**SOURCE INFORMATION:**
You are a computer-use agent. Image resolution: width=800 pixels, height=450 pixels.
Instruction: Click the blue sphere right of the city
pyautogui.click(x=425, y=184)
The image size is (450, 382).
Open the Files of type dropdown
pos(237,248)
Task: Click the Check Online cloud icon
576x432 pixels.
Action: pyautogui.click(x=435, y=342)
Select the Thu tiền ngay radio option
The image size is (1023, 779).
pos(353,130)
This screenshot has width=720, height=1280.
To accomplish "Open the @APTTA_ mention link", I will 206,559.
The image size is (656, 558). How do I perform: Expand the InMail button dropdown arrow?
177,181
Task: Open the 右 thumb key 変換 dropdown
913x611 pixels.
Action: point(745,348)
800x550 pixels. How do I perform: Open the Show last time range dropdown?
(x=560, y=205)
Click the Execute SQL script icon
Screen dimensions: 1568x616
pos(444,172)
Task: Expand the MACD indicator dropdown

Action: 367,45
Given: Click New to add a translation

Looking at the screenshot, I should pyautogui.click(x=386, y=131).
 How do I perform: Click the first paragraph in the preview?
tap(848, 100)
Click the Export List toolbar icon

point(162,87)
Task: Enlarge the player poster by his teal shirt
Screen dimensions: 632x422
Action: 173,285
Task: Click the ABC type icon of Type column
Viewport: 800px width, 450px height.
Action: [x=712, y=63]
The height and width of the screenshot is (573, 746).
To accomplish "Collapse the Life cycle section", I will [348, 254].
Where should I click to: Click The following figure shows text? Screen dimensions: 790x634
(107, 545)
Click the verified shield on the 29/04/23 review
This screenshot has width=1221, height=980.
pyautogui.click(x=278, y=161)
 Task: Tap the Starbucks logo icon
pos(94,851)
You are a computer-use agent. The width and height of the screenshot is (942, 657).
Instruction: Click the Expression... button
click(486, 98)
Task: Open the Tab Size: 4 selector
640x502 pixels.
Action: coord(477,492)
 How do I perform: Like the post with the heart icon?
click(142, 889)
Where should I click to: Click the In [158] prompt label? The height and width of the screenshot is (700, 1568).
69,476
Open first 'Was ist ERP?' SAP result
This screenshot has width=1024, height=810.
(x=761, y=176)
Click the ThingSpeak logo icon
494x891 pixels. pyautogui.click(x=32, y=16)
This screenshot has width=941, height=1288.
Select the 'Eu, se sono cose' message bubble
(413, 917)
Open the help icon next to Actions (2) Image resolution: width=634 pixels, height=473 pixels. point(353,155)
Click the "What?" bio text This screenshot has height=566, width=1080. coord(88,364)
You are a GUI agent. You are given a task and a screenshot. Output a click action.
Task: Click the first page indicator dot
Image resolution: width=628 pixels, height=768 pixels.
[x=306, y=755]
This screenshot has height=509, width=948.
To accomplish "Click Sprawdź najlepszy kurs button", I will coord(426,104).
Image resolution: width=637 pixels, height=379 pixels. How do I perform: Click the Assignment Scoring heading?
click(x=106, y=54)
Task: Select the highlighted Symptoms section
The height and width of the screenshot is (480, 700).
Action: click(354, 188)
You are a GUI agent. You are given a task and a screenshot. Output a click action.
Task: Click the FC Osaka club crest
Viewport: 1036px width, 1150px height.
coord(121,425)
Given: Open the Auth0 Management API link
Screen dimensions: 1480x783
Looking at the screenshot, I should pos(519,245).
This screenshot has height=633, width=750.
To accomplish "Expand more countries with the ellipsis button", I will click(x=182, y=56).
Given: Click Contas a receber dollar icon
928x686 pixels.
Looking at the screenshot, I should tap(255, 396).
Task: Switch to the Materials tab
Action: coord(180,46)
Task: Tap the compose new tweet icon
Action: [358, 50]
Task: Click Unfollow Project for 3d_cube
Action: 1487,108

**EXERCISE:** The lines to reproduce run from the line containing "Task: Click the FC Osaka club crest" to the end of the listing; write them out exactly and add nothing.

**ANSWER TO THE EXERCISE:**
Task: Click the FC Osaka club crest
Viewport: 1036px width, 1150px height.
coord(121,425)
Given: Open the Auth0 Management API link
Screen dimensions: 1480x783
Looking at the screenshot, I should pos(519,245).
This screenshot has height=633, width=750.
To accomplish "Expand more countries with the ellipsis button", I will click(x=182, y=56).
Given: Click Contas a receber dollar icon
928x686 pixels.
Looking at the screenshot, I should tap(255, 396).
Task: Switch to the Materials tab
Action: coord(180,46)
Task: Tap the compose new tweet icon
Action: [358, 50]
Task: Click Unfollow Project for 3d_cube
Action: 1487,108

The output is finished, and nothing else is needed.